Evaluation info

The evaluation for TalentCLEF-2026 will be conducted on Codabench. Submissions will be ranked using Mean Average Precision (MAP) and nDCG (normalized Discounted Cumulative Gain).

For local testing, an evaluation script is available in our GitHub repository. You can access it here: Evaluation Script.
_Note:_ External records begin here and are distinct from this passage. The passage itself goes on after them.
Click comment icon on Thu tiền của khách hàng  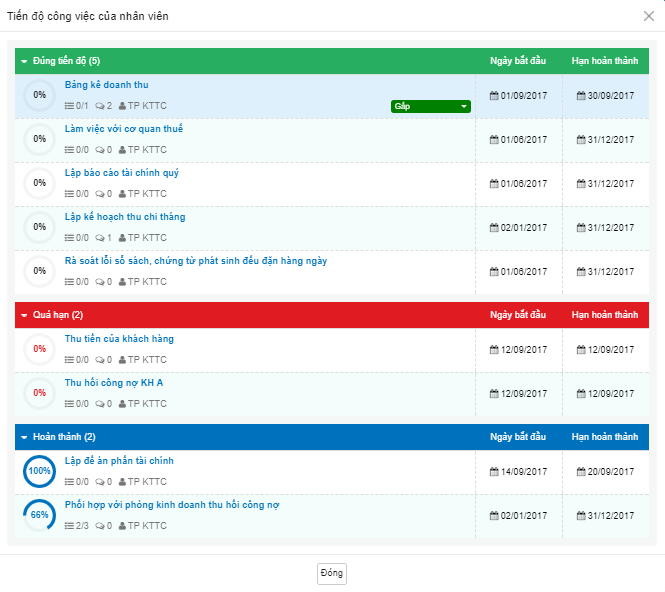coord(99,360)
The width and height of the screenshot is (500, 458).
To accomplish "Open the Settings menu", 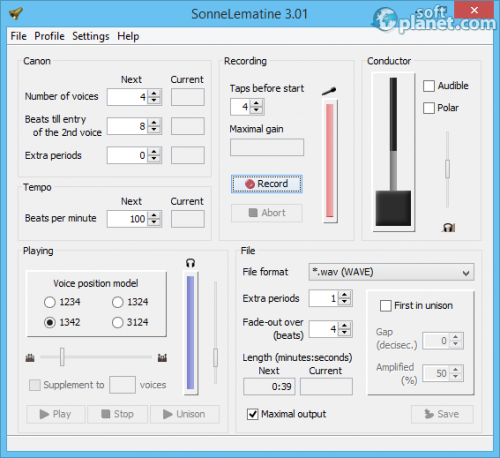I will click(91, 36).
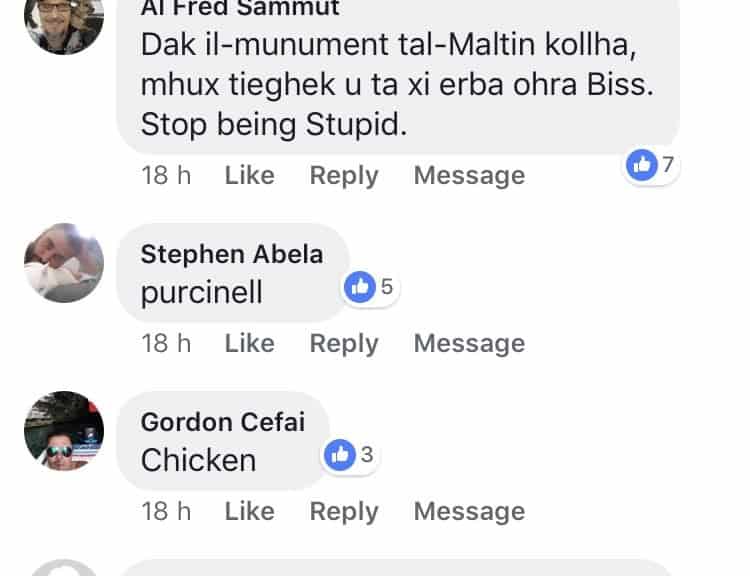Click the like reaction icon on the purcinell comment
This screenshot has height=576, width=750.
coord(358,288)
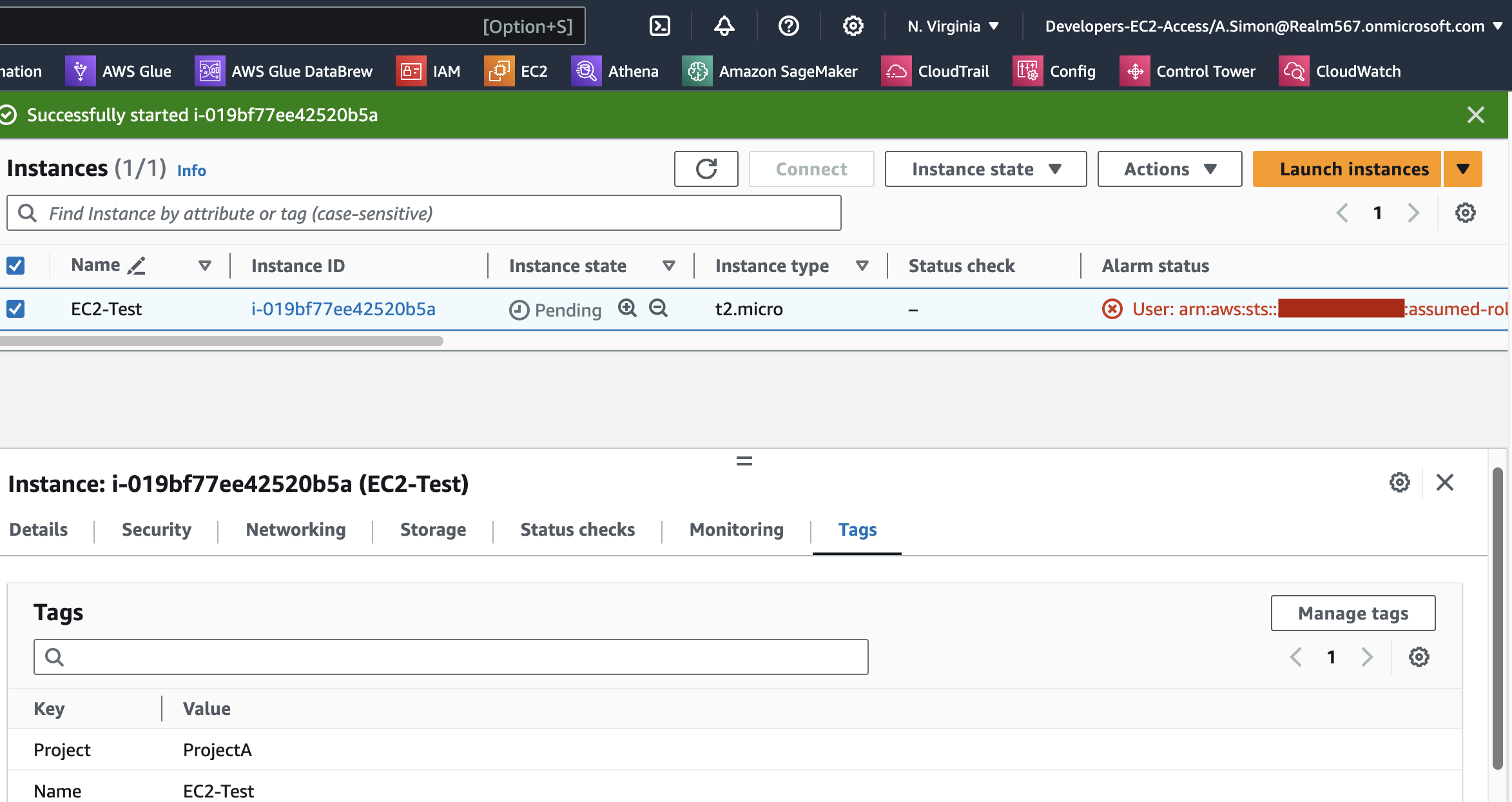Expand the Instance state dropdown
The image size is (1512, 802).
pyautogui.click(x=984, y=169)
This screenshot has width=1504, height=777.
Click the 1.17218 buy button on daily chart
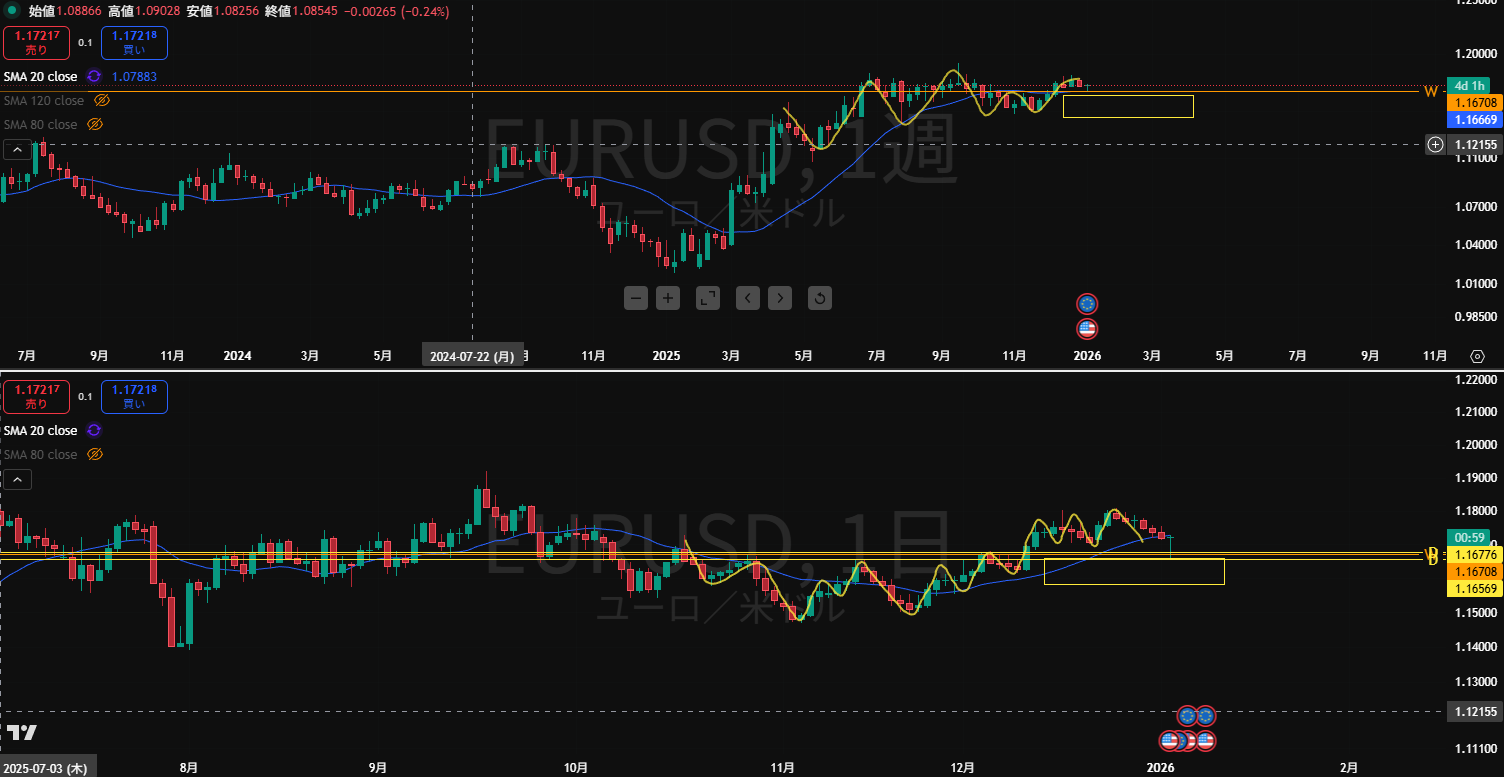(134, 396)
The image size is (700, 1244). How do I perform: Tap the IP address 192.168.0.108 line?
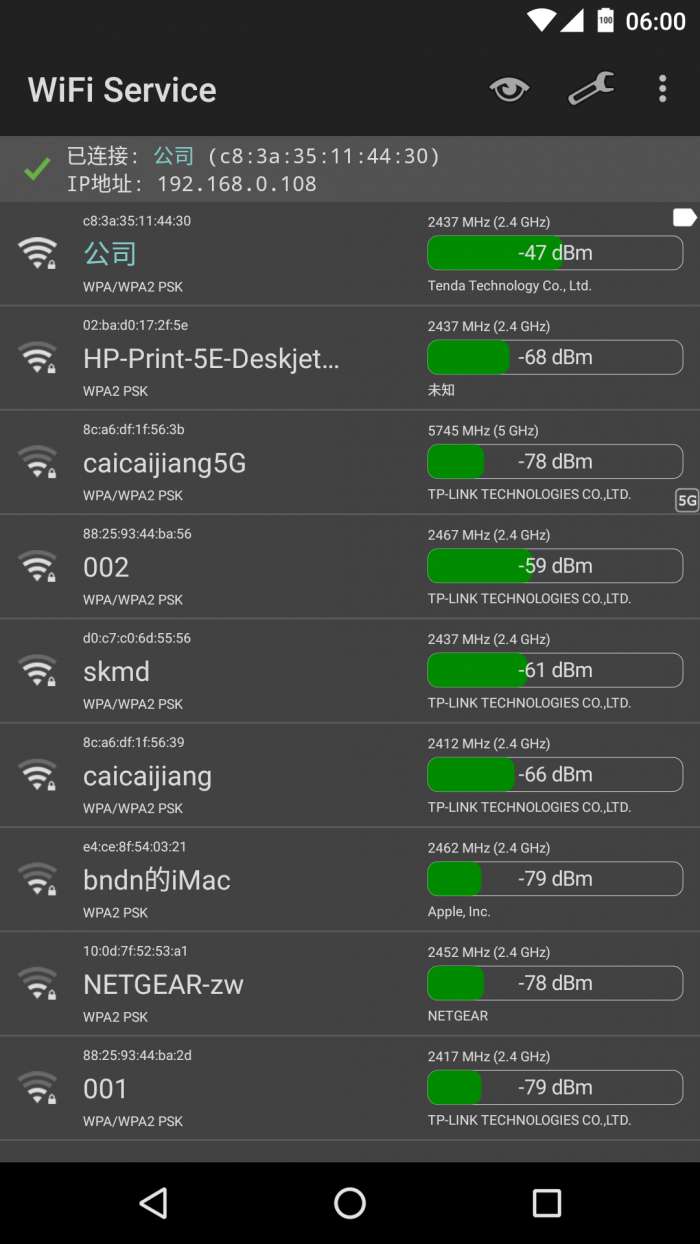tap(192, 184)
You can find a tutorial on the process of generating submission files and evaluating them in the Tutorials section of the Additional resources page

TalentCLEF Task A - Codabench

Codabench

TalentCLEF Task B - Codabench

Codabench

Evaluation dates

Task A:

  • Codabench: Link
  • Start Date: 13st April 2026
  • End Date: 3rd May 2026

Task B:

  • Codabench: Link
  • Start Date: 13st April 2026
  • End Date: 3rd May 2026

Evaluation Criteria

The top-performing teams will be determined based on the following evaluation criteria:

  1. Task A:

    • Best Overall Multilingual Performance – The highest-performing system across English and Spanish, measured as the average Mean Average Precision (MAP) in en-en and es-es.
    • Best Cross-Lingual Performance – The best-performing system in cross-lingual scenarios, calculated as the MAP in en-es.
    • Best Bias-Controlled Model – The system that minimizes performance differences across different gender groups.

    During the CLEF workshop, certificates will be awarded to the first and second-best systems in each category.

  2. Task B: The highest-performing system based on Normalized Discounted Cumulative Gain (NDCG).

    • Graded Relevance – Skills are weighted differently: core skills (weight = 2) and contextual skills (weight = 1). This approach distinguishes the importance of different skill types udring the evaluation.
    • Binary Relevance – All relevant skills (both core and contextual) are treated equally with the same weight, without distinction.
    • The graded relevance NDCG will be used to determine the top-performing team.
    • Additional metrics may be reported in the overview paper.

    During the CLEF workshop, certificates will be awarded to the best-performing systems.